-- Opening Marker --
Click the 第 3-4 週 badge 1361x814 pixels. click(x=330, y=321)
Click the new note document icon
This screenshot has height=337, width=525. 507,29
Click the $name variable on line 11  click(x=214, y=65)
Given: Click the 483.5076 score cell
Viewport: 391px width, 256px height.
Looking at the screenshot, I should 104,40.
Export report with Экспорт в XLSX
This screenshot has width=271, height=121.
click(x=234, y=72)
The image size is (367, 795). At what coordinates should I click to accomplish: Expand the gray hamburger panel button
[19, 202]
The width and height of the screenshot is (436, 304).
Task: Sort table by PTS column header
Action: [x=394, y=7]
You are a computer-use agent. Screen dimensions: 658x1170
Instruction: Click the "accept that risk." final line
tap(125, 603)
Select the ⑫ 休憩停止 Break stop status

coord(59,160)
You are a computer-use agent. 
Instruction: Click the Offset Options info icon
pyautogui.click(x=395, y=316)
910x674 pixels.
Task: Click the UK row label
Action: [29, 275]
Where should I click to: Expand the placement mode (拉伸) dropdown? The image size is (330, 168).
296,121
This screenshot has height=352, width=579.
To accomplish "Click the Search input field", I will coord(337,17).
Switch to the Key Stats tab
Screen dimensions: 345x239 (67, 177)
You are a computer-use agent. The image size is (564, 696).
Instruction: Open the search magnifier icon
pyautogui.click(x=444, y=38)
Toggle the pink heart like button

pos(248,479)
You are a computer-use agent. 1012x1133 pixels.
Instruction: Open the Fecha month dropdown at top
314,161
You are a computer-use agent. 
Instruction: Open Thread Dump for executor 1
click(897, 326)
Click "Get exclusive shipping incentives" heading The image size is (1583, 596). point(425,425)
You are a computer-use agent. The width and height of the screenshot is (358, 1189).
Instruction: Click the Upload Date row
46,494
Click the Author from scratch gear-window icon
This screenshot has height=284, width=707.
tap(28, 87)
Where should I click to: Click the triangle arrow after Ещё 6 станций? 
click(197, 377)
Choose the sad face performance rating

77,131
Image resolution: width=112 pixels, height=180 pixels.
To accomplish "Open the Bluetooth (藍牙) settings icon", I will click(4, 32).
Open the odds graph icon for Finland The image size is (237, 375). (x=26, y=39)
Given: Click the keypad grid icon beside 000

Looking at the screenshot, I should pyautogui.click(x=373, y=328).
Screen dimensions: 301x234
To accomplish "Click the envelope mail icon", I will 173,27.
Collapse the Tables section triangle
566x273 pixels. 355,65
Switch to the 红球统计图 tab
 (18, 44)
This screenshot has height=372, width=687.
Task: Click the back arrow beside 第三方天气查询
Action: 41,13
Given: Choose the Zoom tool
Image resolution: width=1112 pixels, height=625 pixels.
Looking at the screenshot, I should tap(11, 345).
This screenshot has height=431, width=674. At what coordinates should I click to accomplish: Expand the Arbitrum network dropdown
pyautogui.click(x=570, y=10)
-- Closing Marker --
» PROMPT:
Write out every record, exactly as written.

» RESPONSE AREA:
Click the 第 3-4 週 badge 1361x814 pixels. click(x=330, y=321)
Click the new note document icon
This screenshot has height=337, width=525. 507,29
Click the $name variable on line 11  click(x=214, y=65)
Given: Click the 483.5076 score cell
Viewport: 391px width, 256px height.
Looking at the screenshot, I should 104,40.
Export report with Экспорт в XLSX
This screenshot has width=271, height=121.
click(x=234, y=72)
The image size is (367, 795). At what coordinates should I click to accomplish: Expand the gray hamburger panel button
[19, 202]
The width and height of the screenshot is (436, 304).
Task: Sort table by PTS column header
Action: [x=394, y=7]
You are a computer-use agent. Screen dimensions: 658x1170
Instruction: Click the "accept that risk." final line
tap(125, 603)
Select the ⑫ 休憩停止 Break stop status

coord(59,160)
You are a computer-use agent. 
Instruction: Click the Offset Options info icon
pyautogui.click(x=395, y=316)
910x674 pixels.
Task: Click the UK row label
Action: [29, 275]
Where should I click to: Expand the placement mode (拉伸) dropdown? The image size is (330, 168).
296,121
This screenshot has height=352, width=579.
To accomplish "Click the Search input field", I will coord(337,17).
Switch to the Key Stats tab
Screen dimensions: 345x239 (67, 177)
You are a computer-use agent. The image size is (564, 696).
Instruction: Open the search magnifier icon
pyautogui.click(x=444, y=38)
Toggle the pink heart like button

pos(248,479)
You are a computer-use agent. 1012x1133 pixels.
Instruction: Open the Fecha month dropdown at top
314,161
You are a computer-use agent. 
Instruction: Open Thread Dump for executor 1
click(897, 326)
Click "Get exclusive shipping incentives" heading The image size is (1583, 596). point(425,425)
You are a computer-use agent. The width and height of the screenshot is (358, 1189).
Instruction: Click the Upload Date row
46,494
Click the Author from scratch gear-window icon
This screenshot has height=284, width=707.
tap(28, 87)
Where should I click to: Click the triangle arrow after Ещё 6 станций? 
click(197, 377)
Choose the sad face performance rating

77,131
Image resolution: width=112 pixels, height=180 pixels.
To accomplish "Open the Bluetooth (藍牙) settings icon", I will click(4, 32).
Open the odds graph icon for Finland The image size is (237, 375). (x=26, y=39)
Given: Click the keypad grid icon beside 000

Looking at the screenshot, I should pyautogui.click(x=373, y=328).
Screen dimensions: 301x234
To accomplish "Click the envelope mail icon", I will 173,27.
Collapse the Tables section triangle
566x273 pixels. 355,65
Switch to the 红球统计图 tab
 (18, 44)
This screenshot has height=372, width=687.
Task: Click the back arrow beside 第三方天气查询
Action: 41,13
Given: Choose the Zoom tool
Image resolution: width=1112 pixels, height=625 pixels.
Looking at the screenshot, I should tap(11, 345).
This screenshot has height=431, width=674. At what coordinates should I click to accomplish: Expand the Arbitrum network dropdown
pyautogui.click(x=570, y=10)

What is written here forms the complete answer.